Title : Crispr/Cas9 In Gossypium Hirsutum (Cotton) Coker 312 For Clcud Cotton Leaf Curl Virus Disease Resistance Mediated By Agrobacterium
Abstract:
The cotton crop is the largest contributor in the world-wide economy. On the other hand, Gemini-virus is the biggest enemy of the cotton crop, causing CLCuVs infection in the African and Asian regions. It destroys the GDP rate to an alarming point. As biotechnology is serving mankind by introducing many conventional techniques like; specific RNA editing and plant breeding and advance techniques like; ZFNs, CRISPR/Cas9, and TALENs. To produce disease-resistant Coker 312 Cotton a CRISPR/Cas9 technique was used due to its site-specific targeting and efficiency. The targeted Rep and βC1gene play role in CLCuVs replication. An expression vector pHSE-401 containing Cas9 and multiple guided RNAs was cloned. The vector was transformed by excision of hypocotyls of cotton (Gossypium hirsutum) type Coker 312 plants and infection delivery was mediated by EHA-105 Strain agrobacterium. The hypocotyls were grown on MSB regeneration media containing specific antibiotics. Then calluses were cultured in culture media and were planted into soil containing pots and kept under continuous observation. At different growth periods, no symptom of CLCuD was observed in the transgenic plants after 30 days of the growth period. The RNA was extracted at different growth periods and confirmed by PCR. The PCR products were visualized by running it on gel electrophoresis 0.8kb single guide RNA (sgRNA) bands confirmed the CRISPR/Cas9 in cotton Coker 312. Plants containing pHSE-401vector showed fewer virus traits and delay in disease development in 30 days growth period.
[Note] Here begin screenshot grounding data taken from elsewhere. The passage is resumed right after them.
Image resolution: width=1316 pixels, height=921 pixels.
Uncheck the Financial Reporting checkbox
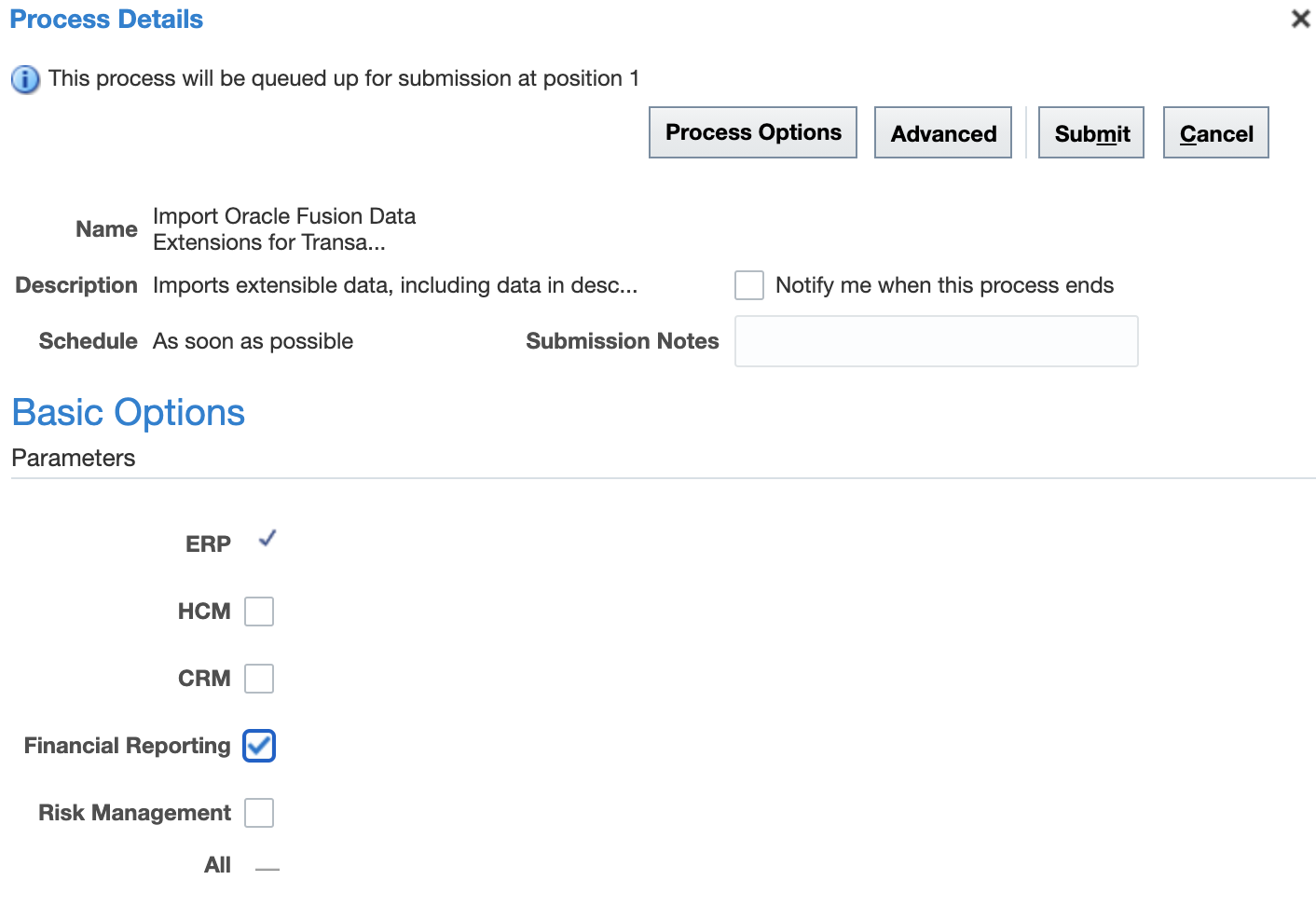(x=259, y=746)
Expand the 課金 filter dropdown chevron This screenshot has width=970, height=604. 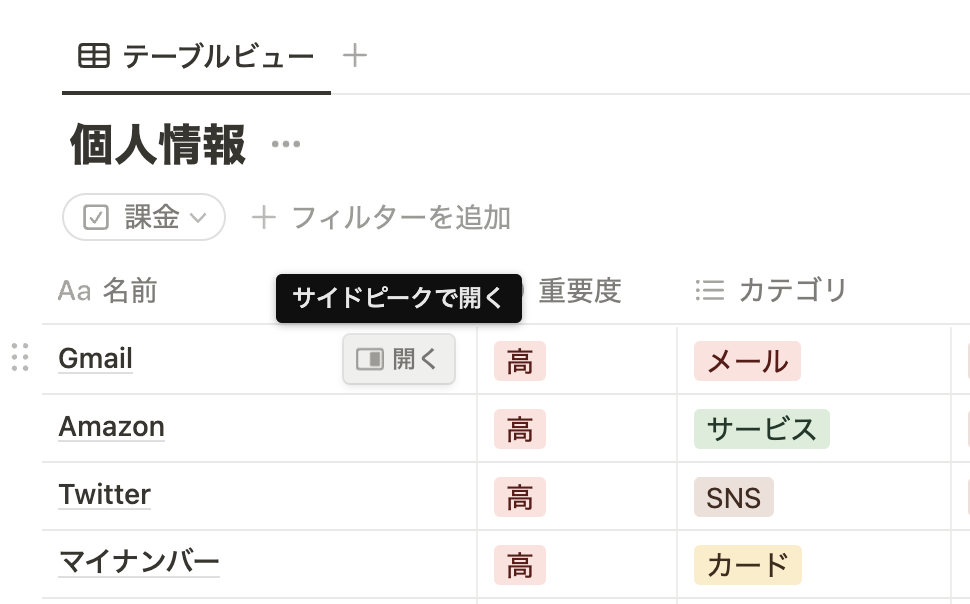click(198, 218)
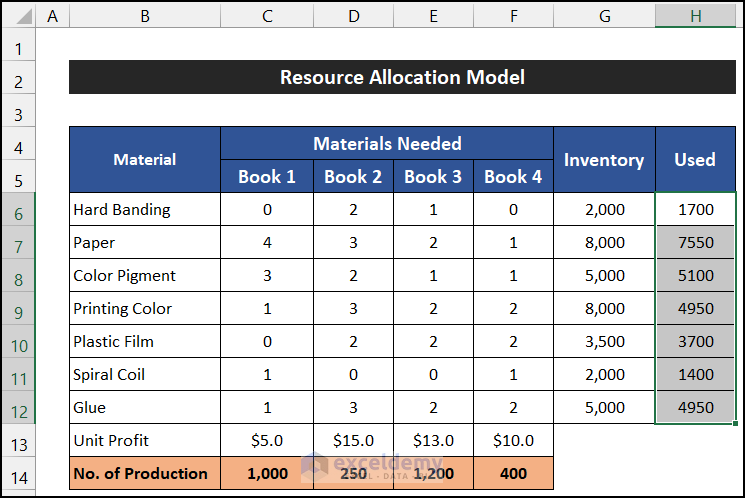Click the production value 400 cell
The image size is (745, 498).
pyautogui.click(x=513, y=473)
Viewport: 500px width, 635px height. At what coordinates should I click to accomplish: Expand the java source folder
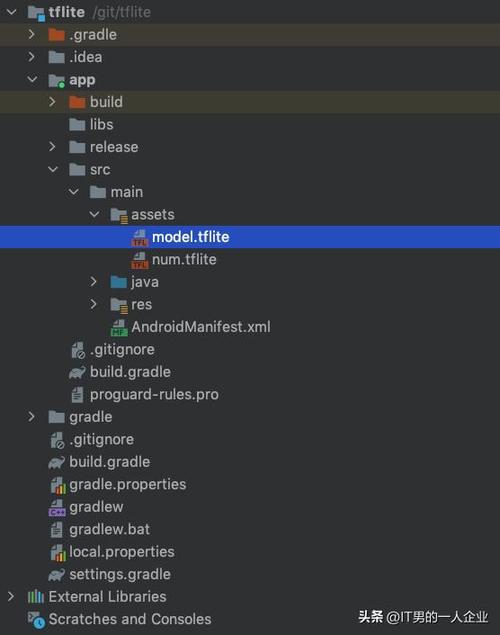tap(94, 281)
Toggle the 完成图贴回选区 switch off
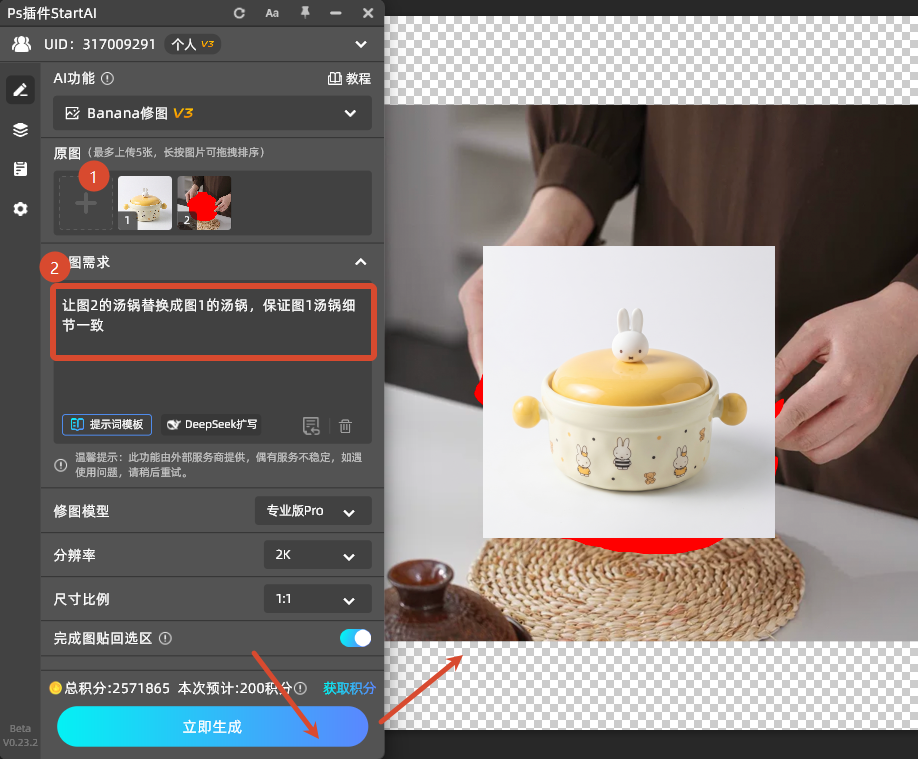The image size is (918, 759). 356,638
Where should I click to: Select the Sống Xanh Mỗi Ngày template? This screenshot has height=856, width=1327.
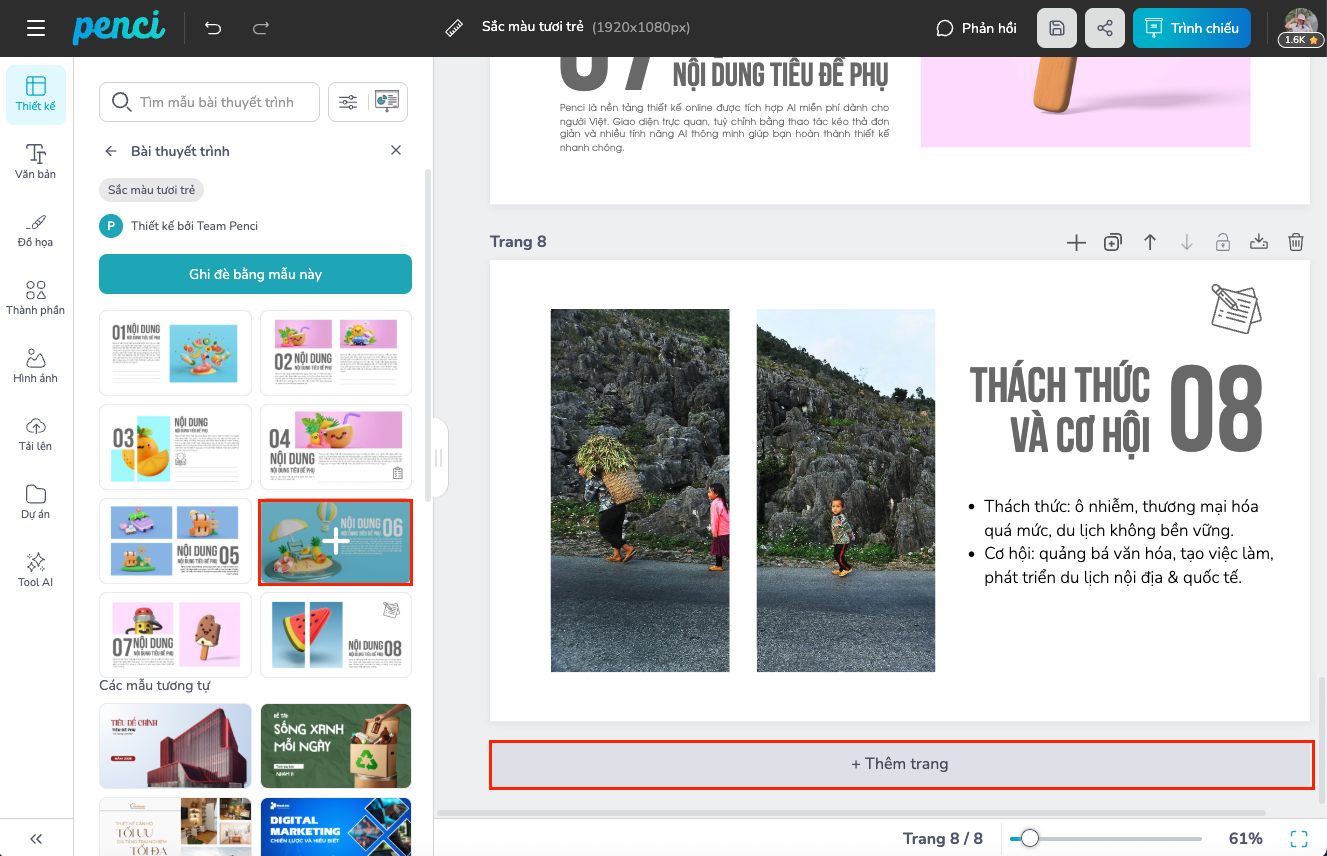336,745

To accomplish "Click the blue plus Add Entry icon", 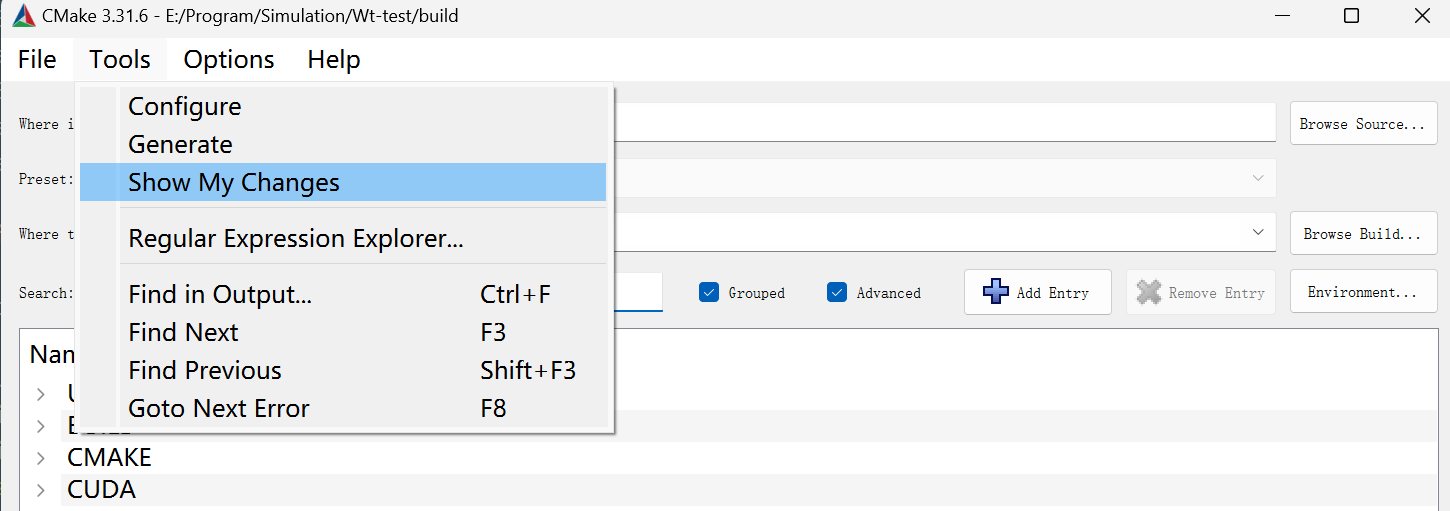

This proposed project exhibits the desired results with a successful gene editing.
What will audience learn from your presentation?
- Examination of the level of expression of the pHSE401 vector containing the Cas9 nucleases and sgRNAs.
- Transformation of the vector in Coker312 Cotton and to analyze the symptoms and signs of disease by evaluating the presence of the virus.
- Present Challenges and Future Aspects.